Em nota eles esclarecem que o dia é considerado triste por três motivos. Essa seria a primeira vez na história que a Polícia Civil da região de Rio do Sul não participou de uma operação nacional. Além disso, o dia marcou o início da “Operação Padrão”, no qual a PC não irá realizar atividades externas, como intimações, fiscalizações de alvarás, licenças e medidas sanitárias, cumprimentos de mandados de prisão e de busca e apreensão até que o Governo do Estado defina o texto final a ser apresentado na Alesc sobre a reforma da previdência social dos policiais civis. O terceiro motivo foi à devolução simbólica dos coletes balísticos e algemas, justamente porque pelo entendimento do Estado, os policiais civis não estariam desempenhando atividades perigosas, e que por isso não estariam correndo risco de morte.

De acordo com a nota, a 7ª DRP, a Polícia Civil, a Polícia Penal e o Instituto Geral de Perícias (integrantes da Segurança Pública Civil) atualmente dão lucro à previdência social do Estado e que a Polícia Civil arrecada cerca de R$ 20 milhões a mais do que gasta com a previdência de seus servidores.

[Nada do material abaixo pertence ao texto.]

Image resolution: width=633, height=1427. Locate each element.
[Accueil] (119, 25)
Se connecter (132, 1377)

Esta “sobra” seria utilizada para custear benefícios de outras categorias de servidores.

“Mesmo assim, a intenção do Governo do Estado de Santa Catarina é destruir a previdência dos policiais civis, penais e peritos, cortando drasticamente os valores de aposentadorias e pensões, mesmo após uma vida inteira de sacrifícios e riscos à própria vida e dos familiares, desconsiderando a natureza diferenciada e de constante perigo a qual se expõem diariamente esses profissionais.”

Eles alegam que mesmo após preencher todos os requisitos para se aposentar e contribuir por mais de 40 anos, o policial civil terá uma redução de sua aposentadoria, cujo cálculo partirá de apenas 60% da média das remunerações recebidas ao longo da vida policial. Caso o policial venha a falecer, a pensão por morte devida a seus cônjuges e filhos partirá, na prática, de apenas 35% do valor que recebia na ativa. A categoria afirma ainda que os integrantes da segurança pública civil contribuem com 14% para a previdência, da mesma forma que os servidores públicos em geral, e poderão passar a pagar até 18%.

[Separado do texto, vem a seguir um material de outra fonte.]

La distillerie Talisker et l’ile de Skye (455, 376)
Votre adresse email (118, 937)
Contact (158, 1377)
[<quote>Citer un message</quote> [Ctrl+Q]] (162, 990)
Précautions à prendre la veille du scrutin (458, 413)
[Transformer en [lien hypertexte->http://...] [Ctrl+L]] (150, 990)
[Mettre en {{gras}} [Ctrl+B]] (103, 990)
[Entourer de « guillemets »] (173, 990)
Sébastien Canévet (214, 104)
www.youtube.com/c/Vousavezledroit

“Aposentar-se com idade menor e menos tempo de contribuição tendo que arcar com drástica redução do valor da aposentadoria em razão disso não é benefício algum para quem se submeteu a uma vida inteira de risco à vida em prol do povo catarinense.”

Além dos questionamentos já mencionados, a 7ªDRP ainda diz observar uma diferenciação entre a Polícia Civil e a Polícia Militar. “Qual é a razão de tamanha diferenciação? Quantos irão aceitar arriscar a vida diariamente e correr o risco de morrer ou ficar incapaz, em razão de um disparo de arma de fogo criminoso ou de uma perseguição a foragidos, e ainda ter sua família desamparada? Por que o Governo do Estado de Santa Catarina pretende dar esse tratamento diferenciado às polícias, mesmo sabendo que todos arriscam suas vidas diariamente da mesma maneira, se submetem aos mesmos regimes especiais de serviço, de maneira insalubre, perigosa e em plantões noturnos de dezenas de horas consecutivas de trabalho? Isso sem contar o risco que suas famílias correm durante décadas e mesmo depois da aposentadoria em virtude do sacrifício dos policiais.”

Ainda em nota, eles afirmam que não são contrários à reforma da previdência, mas acreditam na justiça do regime previdenciário pretendendo que os direitos sejam estendidos para as outras polícias também. “Reforçamos que Polícia Civil já presta sua relevante parcela de contribuição, dando lucro ao regime previdenciário do Estado de Santa Catarina, de modo que não aceitará de maneira alguma o tratamento injusto e desleal que o Governo busca tratar os policiais, equiparando-os a servidores públicos comuns e suprimindo direitos sagrados daqueles que dedicam suas vidas inteiras, muitas vezes morrendo em serviço, para que o povo catarinense possa andar seguro nas ruas, criar suas famílias e viver em paz”.